Has sentido ganas de arrancarte la piel de la cara con las uñas de los pies en el trabajo
Si la respuesta es sí, no estás roto. Estás respondiendo con lógica a un entorno que ha decidido que el caos es más barato que la organización. Ese impulso visceral no es falta de inteligencia emocional. Es tu sistema nervioso detectando que las reglas del juego no sirven para producir, solo para sobrevivir.
El desorden no aparece por accidente. Se cultiva. Se disfraza de agilidad, se esconde tras reuniones sin agenda y se justifica con excusas de flexibilidad. La política corporativa no es un subproducto del crecimiento. Es una herramienta que premia al que gestiona mejor su imagen, no al que entrega resultados. La flojera institucional se viste de procesos interminables, aprobaciones en cadena y correos que nadie lee pero todos responden.
Nos han vendido la idea de que adaptarse a esto es madurez profesional. En realidad, es rendición. Cuando normalizamos las patrañas laborales, cuando aplaudimos la disponibilidad como sustituto de la dirección clara, cuando exigimos resiliencia para tapar la falta de estructura, firmamos un contrato silencioso: el bienestar individual queda sacrificado en el altar de la ineficiencia colectiva.

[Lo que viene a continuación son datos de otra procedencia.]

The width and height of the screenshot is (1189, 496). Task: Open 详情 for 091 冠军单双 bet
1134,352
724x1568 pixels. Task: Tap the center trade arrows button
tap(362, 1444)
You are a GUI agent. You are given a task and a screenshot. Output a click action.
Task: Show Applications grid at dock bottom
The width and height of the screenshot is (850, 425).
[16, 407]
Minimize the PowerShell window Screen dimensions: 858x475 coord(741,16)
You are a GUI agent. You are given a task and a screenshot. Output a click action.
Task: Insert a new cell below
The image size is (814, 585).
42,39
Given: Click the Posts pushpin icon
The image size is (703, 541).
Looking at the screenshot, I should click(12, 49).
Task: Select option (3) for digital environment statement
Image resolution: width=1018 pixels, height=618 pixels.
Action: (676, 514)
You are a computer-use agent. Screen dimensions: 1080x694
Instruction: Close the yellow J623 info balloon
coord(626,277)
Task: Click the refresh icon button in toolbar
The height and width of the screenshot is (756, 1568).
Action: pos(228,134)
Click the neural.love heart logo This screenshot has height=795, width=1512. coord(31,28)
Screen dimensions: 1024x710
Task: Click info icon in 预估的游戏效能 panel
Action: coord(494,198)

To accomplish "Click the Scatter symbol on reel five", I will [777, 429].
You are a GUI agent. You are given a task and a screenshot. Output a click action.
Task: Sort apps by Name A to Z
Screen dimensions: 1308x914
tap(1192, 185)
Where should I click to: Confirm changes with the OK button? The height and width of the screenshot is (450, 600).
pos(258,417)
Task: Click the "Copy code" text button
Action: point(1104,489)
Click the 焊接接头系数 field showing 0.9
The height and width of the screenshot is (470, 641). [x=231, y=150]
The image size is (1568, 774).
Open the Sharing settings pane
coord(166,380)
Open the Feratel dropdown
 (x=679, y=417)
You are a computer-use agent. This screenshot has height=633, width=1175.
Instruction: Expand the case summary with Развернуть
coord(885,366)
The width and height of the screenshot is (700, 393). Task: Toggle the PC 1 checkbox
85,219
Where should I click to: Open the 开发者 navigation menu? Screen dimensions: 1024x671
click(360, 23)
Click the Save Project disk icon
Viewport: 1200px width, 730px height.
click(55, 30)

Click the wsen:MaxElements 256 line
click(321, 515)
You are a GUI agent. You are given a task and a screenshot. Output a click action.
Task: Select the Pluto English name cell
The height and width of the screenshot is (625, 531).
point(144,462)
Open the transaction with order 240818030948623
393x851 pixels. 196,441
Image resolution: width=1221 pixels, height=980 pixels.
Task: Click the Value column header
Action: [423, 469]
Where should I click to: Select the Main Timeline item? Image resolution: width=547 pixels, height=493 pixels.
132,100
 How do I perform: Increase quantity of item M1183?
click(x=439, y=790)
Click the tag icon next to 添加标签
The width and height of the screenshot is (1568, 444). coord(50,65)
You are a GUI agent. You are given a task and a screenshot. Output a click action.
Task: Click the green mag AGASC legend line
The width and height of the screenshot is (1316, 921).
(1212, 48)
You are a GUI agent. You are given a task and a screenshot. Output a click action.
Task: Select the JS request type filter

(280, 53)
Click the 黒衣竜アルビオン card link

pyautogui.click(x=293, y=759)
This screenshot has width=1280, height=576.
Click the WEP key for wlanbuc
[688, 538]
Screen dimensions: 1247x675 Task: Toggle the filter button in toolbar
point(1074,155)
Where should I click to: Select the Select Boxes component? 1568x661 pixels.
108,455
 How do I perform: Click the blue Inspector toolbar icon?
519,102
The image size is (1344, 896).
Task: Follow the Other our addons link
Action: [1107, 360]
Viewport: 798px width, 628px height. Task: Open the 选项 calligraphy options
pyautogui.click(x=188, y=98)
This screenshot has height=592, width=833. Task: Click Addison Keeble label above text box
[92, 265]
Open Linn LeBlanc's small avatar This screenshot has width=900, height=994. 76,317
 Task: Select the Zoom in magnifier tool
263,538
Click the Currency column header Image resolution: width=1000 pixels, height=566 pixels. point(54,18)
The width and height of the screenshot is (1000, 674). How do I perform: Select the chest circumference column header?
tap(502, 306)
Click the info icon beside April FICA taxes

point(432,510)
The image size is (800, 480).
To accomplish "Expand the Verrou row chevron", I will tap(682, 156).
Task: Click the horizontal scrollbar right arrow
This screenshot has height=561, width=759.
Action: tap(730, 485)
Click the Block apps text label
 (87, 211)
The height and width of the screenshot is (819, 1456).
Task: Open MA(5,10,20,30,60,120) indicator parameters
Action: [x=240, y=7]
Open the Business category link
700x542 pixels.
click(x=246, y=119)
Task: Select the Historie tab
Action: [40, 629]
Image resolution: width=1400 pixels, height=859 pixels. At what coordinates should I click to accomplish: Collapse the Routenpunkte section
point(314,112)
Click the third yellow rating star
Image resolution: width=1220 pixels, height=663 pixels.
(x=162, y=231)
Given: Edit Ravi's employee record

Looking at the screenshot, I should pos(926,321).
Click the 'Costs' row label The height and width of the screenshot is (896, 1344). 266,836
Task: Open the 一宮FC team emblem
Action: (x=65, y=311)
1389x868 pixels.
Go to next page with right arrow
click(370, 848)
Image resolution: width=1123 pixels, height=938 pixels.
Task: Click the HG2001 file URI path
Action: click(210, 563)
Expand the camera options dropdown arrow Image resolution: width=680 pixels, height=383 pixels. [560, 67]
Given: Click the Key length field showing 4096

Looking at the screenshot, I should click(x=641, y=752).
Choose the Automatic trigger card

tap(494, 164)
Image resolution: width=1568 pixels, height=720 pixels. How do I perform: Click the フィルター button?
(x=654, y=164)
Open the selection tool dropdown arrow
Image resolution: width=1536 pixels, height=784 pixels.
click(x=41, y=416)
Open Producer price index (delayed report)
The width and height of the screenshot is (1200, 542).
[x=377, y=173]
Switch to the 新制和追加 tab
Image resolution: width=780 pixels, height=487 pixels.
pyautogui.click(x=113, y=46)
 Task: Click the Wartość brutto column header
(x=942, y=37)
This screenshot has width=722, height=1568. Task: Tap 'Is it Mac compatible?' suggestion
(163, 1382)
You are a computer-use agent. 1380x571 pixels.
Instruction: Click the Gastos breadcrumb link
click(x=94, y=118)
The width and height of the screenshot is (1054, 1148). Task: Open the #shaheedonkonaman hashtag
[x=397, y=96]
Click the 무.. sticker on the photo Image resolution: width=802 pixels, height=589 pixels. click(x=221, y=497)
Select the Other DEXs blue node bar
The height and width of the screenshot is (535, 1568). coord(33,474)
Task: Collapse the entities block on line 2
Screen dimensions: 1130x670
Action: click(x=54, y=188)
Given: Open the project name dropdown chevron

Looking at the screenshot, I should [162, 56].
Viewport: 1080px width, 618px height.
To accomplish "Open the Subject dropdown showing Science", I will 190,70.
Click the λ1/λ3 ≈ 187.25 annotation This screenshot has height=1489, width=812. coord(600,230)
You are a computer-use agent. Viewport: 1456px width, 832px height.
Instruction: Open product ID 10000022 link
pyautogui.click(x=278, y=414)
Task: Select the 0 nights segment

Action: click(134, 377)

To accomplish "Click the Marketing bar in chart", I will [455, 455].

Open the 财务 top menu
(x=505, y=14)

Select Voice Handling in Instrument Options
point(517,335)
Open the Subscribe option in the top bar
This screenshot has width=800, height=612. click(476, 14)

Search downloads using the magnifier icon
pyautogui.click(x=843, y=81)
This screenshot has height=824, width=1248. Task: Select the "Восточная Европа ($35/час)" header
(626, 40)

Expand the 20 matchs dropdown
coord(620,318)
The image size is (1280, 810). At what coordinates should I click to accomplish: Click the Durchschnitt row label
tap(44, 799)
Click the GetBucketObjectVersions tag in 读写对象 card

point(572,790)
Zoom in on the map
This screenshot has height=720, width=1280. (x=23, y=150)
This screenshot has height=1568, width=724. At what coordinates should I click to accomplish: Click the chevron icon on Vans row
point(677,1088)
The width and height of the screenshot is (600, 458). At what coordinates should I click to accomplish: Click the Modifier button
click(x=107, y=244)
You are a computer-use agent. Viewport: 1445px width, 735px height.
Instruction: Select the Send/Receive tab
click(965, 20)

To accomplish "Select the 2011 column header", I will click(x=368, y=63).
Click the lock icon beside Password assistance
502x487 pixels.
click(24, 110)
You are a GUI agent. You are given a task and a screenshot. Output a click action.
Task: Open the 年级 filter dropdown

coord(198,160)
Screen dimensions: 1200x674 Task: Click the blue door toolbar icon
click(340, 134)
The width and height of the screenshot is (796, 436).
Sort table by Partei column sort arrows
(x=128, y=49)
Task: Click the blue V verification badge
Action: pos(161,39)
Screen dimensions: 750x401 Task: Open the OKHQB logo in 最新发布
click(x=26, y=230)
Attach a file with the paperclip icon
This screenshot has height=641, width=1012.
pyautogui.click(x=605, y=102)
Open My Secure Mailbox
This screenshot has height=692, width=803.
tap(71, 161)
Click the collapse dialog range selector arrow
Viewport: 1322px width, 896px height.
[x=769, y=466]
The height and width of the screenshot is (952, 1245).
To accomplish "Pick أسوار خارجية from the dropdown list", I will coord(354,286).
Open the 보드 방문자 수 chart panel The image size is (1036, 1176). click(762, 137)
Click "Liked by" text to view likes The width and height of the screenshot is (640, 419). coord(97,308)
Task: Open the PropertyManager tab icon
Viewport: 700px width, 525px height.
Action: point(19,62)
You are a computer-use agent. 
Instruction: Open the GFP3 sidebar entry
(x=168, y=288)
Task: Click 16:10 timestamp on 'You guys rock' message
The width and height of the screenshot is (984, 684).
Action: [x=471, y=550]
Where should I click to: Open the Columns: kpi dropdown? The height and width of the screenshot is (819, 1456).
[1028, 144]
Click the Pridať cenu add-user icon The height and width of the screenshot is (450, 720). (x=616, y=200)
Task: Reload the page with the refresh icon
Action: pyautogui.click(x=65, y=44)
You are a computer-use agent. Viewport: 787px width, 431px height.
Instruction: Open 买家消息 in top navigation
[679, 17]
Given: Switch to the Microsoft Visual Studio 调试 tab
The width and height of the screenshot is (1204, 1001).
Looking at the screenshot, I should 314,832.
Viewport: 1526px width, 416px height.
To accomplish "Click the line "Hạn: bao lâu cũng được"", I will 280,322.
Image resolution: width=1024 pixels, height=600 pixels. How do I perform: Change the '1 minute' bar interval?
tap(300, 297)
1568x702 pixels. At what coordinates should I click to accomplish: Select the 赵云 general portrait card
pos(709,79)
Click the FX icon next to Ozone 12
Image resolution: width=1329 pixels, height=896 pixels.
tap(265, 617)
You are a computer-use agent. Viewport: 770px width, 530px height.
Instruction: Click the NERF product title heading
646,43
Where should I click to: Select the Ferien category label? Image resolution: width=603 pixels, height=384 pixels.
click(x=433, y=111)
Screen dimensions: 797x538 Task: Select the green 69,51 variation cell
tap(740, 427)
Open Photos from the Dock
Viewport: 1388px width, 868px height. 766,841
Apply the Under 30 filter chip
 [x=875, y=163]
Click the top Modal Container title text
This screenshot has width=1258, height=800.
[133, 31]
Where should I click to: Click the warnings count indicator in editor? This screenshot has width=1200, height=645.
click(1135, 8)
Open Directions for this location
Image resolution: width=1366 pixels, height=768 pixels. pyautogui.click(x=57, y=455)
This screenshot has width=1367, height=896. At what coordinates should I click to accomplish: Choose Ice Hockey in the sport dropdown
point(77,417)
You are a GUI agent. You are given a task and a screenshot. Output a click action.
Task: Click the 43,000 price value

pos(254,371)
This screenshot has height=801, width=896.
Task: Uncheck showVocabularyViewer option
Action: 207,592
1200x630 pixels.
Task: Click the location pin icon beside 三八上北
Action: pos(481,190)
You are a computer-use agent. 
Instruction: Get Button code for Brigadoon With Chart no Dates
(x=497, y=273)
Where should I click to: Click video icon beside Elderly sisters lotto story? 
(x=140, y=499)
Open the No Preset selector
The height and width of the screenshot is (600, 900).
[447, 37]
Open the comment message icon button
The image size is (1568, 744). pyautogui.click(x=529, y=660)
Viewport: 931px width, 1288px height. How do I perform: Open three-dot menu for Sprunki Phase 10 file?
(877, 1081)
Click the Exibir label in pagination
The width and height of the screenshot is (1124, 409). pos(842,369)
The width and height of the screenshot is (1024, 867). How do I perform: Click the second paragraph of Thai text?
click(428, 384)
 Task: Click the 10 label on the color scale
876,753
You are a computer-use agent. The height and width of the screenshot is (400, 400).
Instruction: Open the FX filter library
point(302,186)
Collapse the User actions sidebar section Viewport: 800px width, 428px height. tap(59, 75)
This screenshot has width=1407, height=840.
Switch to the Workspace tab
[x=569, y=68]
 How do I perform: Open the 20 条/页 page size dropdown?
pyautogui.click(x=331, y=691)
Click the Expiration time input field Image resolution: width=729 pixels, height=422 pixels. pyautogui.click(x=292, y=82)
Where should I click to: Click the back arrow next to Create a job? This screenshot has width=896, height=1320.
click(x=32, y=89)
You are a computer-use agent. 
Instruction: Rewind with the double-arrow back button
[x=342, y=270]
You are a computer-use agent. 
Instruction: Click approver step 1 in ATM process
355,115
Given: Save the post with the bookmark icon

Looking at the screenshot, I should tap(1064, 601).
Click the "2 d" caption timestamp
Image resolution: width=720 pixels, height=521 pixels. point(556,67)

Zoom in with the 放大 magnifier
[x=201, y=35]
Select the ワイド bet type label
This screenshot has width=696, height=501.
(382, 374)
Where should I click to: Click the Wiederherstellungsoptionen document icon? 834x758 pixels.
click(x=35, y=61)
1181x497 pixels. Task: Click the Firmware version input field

La tensión real no está en señalarlo. Está en dejar de hacerlo y seguir fingiendo que funciona. Las organizaciones no colapsan por falta de talento. Colapsan por exceso de tolerancia hacia lo mediocre. No se necesita más empatía superficial ni más talleres de bienestar. Se necesita valentía para eliminar rituales vacíos, medir resultados reales y dejar de premiar la apariencia.
Si el trabajo te genera esa reacción física, no busques técnicas para respirar más profundo. Busca un sistema que no te obligue a hacerlo. Lo profesional no es aguantar lo inaguantable. Es negarse a normalizar lo que destruye el sentido común.